Hahaha, het woord tuttefrut uit mijn jeugd had ik al heel lang niet meer gehoord, laat staan gelezen. Ik kom inderdaad wel uit de streek waar het woord courant is/was volgens het kaartje.
In Opglabbeek was het in mijn kindertijd altijd ‘sjieklet’.
In mijn kindertijd gebruikten we in West-Vlaanderen het woord ‘tsjoe’ voor kauwgom, waarschijnlijk een afkorting voor chewing gum.
Dat tuttifrutti op een pak met ‘allerlei gedroogde vruchten’ staat ,is echt iets niet-Belgisch voor mij als West-Vlaming. Ik weet het omdat ik 15 jaar in Amsterdam gewoond heb. Tuttefrut komt volgens mijn bescheiden mening doodgewoon van de smaak. Tegen het eind van de jaren 80 kende ik naast aardbei, de tropische vruchten mix (net als bij het vruchtensap). Wij zeiden in Zuid-West Vlaanderen zelf wel tegen kauwgom ‘sjiklet’ maar ik kende het wellicht door mijn vader die in Antwerpen werkte.

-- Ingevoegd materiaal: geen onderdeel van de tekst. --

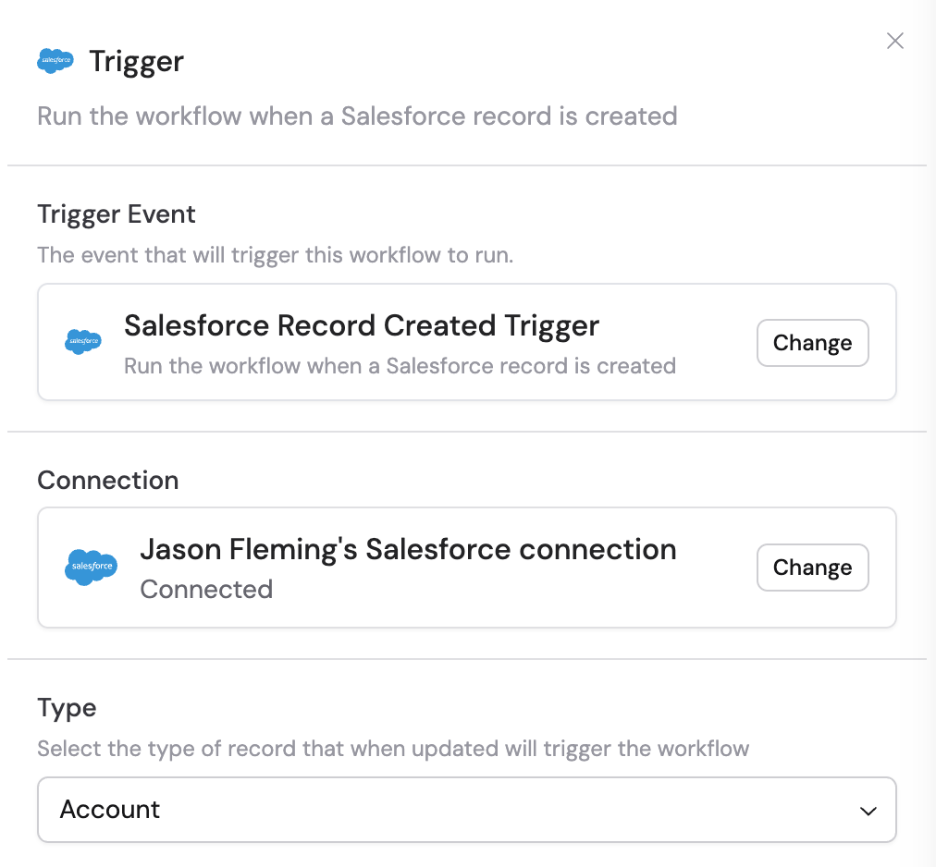Click Change on the Trigger Event card

[x=812, y=342]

Ge zij ni tut ge zij ni frut mor gij zijt tutefrut.
Dat in combinatie met grijpende beweging voor het voorhoofd van de rechterhand bij tut en linkerkand bij frut. Gevolgd dor beide handen tegelijk bij tutefrut.
Je bent gek. Dat zeide wij op de speelplaats van het Anna Bijns in Antwerprn op de Everdijstraat. Of op de Groenplaats als we daar gingen bikkelen en op de velo rijden.
Ook dialect, regio Mechelen, naar mijn aanvoelen meer gebruikt voor de bolvormige kauwgom, minder voor de reepjes of tabletten: ‘langenasem’. Vandaag trouwens de naam van een nostalgische snoepwinkel in die stad.